Neat idea! It's using the same generalized strategy as a Splay Tree. Not exactly the same of course, but there's an analogy here. The algorithm achieves a fast amortized (and average) time by continually shortening the "search paths." (In the case of the RH Hash, it's not actually a path, but a sequence of slots.)
Interesting observation - I haven't thought about splay trees for a while, but I had a similar initial thought, that this was effectively an MRU optimization. On reading further though, that's not the point of the RH hash, which is reducing variance in the probe length. The splay operation comes with a lot more overhead than a swap, and the MRU-specific benefits with RH hashing are going to be averaged out over time.
Found the CMU grad! I think this is very different from a splay tree, though. Open-address tables take advantage of the cache by removing linked lists from the data structure, which is why I think they tend to have good real-world performance.
Splay trees, on the other hand, can only really be implemented using pointers and a linked structure (splaying a tree that's been implemented with an array sounds absolutely miserable). They don't have good cache usage, which is why they generally perform poorly outside of big-O notation.

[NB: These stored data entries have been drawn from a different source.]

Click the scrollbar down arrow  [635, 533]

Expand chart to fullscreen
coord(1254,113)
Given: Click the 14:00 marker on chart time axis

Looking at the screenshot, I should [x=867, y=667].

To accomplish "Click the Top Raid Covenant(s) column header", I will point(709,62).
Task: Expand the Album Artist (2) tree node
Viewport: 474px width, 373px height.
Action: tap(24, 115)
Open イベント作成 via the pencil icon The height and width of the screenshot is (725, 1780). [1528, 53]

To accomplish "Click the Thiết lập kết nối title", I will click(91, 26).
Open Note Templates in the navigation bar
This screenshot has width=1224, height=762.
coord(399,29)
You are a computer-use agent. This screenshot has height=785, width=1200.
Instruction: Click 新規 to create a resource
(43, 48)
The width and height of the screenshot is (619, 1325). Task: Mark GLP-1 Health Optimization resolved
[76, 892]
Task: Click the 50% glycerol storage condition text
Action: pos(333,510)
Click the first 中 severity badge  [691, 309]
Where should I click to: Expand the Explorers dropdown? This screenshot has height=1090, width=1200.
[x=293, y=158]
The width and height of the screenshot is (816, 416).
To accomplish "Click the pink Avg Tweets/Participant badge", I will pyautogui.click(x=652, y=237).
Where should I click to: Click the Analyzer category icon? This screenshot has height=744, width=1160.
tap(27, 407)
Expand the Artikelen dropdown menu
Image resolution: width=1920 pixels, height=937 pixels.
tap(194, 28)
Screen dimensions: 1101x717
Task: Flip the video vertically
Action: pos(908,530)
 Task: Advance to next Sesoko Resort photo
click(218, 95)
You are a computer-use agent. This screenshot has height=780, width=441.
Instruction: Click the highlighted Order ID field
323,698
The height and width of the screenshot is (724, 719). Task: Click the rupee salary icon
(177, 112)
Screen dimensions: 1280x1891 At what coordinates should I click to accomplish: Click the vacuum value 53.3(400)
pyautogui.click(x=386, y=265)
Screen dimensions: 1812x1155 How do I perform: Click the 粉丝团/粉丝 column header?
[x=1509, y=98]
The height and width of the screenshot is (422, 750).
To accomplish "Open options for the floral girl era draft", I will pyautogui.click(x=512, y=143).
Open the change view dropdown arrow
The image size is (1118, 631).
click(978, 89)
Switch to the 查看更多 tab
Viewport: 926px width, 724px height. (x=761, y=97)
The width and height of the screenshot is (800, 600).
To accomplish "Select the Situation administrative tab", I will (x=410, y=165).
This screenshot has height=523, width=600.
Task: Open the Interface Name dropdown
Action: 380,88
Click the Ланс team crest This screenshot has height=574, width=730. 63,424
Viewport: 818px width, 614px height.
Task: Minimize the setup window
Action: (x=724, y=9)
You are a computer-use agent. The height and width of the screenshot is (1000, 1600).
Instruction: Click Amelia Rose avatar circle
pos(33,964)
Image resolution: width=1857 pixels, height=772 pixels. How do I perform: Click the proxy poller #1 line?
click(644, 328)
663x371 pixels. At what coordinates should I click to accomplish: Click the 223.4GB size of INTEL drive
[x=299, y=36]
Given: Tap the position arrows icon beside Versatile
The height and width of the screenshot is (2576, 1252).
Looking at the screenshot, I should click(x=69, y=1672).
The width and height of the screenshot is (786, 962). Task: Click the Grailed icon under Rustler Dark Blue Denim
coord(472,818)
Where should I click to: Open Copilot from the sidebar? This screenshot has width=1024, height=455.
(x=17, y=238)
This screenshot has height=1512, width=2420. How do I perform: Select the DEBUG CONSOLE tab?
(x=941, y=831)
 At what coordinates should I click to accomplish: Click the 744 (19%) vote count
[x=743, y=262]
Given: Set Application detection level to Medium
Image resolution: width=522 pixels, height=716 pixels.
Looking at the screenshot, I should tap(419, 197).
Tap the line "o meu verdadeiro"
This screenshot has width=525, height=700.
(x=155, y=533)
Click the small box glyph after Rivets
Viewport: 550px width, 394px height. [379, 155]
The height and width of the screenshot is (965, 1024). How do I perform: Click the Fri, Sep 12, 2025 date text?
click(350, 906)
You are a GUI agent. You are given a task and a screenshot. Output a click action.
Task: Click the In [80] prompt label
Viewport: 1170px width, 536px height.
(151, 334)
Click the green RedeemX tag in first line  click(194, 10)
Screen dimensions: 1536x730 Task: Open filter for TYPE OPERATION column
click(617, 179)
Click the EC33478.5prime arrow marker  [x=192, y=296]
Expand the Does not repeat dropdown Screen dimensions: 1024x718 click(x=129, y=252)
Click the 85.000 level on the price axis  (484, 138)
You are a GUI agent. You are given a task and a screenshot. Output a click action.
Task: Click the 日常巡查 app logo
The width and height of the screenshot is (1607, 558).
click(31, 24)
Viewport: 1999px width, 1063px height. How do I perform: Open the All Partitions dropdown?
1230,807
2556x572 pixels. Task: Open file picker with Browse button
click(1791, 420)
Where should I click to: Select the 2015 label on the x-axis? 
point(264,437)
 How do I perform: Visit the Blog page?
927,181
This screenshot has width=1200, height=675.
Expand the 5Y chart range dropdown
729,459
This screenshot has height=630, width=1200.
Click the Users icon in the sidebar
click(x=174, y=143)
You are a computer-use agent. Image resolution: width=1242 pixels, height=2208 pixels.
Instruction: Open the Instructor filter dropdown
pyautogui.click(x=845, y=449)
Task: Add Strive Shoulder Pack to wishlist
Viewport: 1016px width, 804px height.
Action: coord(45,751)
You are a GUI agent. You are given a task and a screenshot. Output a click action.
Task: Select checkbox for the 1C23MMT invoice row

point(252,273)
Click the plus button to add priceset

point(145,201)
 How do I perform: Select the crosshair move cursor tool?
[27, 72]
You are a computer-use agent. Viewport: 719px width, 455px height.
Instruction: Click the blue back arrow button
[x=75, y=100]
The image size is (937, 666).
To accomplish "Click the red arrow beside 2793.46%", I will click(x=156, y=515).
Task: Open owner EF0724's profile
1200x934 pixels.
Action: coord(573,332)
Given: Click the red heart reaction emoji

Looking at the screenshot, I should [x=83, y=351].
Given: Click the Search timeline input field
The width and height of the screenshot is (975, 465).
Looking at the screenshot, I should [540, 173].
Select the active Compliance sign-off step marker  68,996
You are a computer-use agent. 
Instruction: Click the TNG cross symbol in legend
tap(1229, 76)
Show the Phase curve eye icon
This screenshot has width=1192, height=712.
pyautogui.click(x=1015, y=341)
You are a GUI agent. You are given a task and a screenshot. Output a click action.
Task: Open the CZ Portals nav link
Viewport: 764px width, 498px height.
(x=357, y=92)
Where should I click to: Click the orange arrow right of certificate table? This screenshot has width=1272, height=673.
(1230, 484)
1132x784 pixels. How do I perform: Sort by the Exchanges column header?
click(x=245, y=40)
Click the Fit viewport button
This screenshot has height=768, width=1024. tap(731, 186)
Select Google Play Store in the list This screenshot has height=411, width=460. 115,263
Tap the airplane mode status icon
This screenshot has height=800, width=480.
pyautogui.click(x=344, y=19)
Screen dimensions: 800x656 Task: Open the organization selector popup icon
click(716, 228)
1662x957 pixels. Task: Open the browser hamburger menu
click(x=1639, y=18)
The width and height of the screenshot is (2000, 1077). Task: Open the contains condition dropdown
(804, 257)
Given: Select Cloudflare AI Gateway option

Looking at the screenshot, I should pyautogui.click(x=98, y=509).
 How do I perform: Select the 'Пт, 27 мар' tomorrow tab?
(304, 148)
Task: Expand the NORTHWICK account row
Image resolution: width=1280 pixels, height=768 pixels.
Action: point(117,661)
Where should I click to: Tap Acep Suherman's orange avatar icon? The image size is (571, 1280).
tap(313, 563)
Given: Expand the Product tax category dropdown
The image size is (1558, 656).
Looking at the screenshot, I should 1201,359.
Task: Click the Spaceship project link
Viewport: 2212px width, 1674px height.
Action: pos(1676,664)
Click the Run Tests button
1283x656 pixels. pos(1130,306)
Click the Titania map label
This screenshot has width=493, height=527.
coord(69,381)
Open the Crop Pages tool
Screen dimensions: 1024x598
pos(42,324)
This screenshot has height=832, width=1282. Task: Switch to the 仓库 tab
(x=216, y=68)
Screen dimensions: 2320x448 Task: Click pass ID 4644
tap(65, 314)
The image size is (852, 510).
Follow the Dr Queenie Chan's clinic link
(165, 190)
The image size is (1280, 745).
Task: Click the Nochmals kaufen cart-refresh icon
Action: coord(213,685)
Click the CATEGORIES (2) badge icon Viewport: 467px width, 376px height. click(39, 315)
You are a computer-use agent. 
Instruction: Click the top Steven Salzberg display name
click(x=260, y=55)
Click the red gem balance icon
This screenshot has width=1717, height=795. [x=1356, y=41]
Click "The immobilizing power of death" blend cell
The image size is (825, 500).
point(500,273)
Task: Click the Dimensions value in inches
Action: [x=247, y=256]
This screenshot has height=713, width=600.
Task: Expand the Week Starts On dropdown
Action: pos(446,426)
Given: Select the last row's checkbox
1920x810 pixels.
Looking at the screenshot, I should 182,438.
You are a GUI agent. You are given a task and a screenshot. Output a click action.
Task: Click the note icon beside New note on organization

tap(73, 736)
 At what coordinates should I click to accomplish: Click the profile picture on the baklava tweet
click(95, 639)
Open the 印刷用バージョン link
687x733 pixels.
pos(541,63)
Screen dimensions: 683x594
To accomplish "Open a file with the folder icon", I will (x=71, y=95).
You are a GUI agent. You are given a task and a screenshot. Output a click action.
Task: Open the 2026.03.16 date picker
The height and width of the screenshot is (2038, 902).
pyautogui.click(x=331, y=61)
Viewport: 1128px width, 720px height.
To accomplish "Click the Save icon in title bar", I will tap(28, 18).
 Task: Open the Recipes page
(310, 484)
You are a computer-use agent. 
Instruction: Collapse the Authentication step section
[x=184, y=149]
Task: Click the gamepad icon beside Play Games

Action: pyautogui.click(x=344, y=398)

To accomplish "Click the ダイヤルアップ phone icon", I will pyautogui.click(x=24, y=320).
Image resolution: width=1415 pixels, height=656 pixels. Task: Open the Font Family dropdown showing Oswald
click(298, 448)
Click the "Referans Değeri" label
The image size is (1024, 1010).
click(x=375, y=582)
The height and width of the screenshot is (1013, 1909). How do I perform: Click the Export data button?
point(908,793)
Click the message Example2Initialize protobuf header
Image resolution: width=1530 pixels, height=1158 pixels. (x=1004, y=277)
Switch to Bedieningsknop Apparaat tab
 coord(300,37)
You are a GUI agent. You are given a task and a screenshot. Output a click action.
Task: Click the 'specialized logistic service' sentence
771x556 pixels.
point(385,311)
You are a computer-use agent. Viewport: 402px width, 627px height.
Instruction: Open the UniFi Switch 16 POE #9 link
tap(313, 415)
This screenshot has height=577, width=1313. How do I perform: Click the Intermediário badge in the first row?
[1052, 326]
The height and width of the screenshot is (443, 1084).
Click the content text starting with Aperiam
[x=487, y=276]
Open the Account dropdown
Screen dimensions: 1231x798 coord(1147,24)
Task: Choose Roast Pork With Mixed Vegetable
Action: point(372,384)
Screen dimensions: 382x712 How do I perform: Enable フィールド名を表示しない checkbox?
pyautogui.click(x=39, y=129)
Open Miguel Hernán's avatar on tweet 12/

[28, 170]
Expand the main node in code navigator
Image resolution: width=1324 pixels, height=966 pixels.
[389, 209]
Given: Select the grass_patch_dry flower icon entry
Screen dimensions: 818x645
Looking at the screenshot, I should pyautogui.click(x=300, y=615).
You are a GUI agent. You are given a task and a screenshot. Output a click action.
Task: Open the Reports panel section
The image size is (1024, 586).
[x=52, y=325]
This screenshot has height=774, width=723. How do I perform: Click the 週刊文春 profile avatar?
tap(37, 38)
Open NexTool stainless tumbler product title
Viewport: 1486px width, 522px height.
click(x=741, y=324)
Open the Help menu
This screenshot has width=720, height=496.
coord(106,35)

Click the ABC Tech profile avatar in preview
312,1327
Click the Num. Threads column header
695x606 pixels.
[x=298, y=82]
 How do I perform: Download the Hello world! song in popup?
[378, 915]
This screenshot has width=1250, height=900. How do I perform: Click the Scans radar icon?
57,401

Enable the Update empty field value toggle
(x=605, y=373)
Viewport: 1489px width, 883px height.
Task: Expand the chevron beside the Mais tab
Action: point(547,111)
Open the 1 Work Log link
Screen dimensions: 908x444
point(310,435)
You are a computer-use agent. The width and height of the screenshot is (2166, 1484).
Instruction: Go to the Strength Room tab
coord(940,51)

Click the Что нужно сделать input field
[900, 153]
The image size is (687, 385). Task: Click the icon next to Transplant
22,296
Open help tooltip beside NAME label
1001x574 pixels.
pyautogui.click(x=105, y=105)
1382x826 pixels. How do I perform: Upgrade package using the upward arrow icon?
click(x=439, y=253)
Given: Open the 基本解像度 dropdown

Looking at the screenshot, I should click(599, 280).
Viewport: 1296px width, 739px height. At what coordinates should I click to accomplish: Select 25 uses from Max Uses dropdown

Also, splay trees turn every read into several memory writes. Maybe not a good idea if the data structure is read by multiple threads (cacheline ownership bouncing back and forth all the time, rather than each core having it's own cached copy).
Binary Trees are a bad idea from the POV of cache use, and from your analysis, Splay Trees are much worse. However, this has nothing to do with the generalized meta-strategy of continually reducing the amount of work it takes to fetch items. It has to do with why Binary Trees are bad from the POV of cache use.
I think this is very different from a splay tree, though. Open-address tables take advantage of the cache
Well, duh! That's why I said it's analogous. Of course something built on an array is likely going to have better cache behavior! My point is that you're using amortized work to shorten the average amount of work it takes to retrieve your data. My point was to talk about the generalized meta-strategy. Lose a point for poor reading comprehension because you so-badly-wanted-to-correct-someone.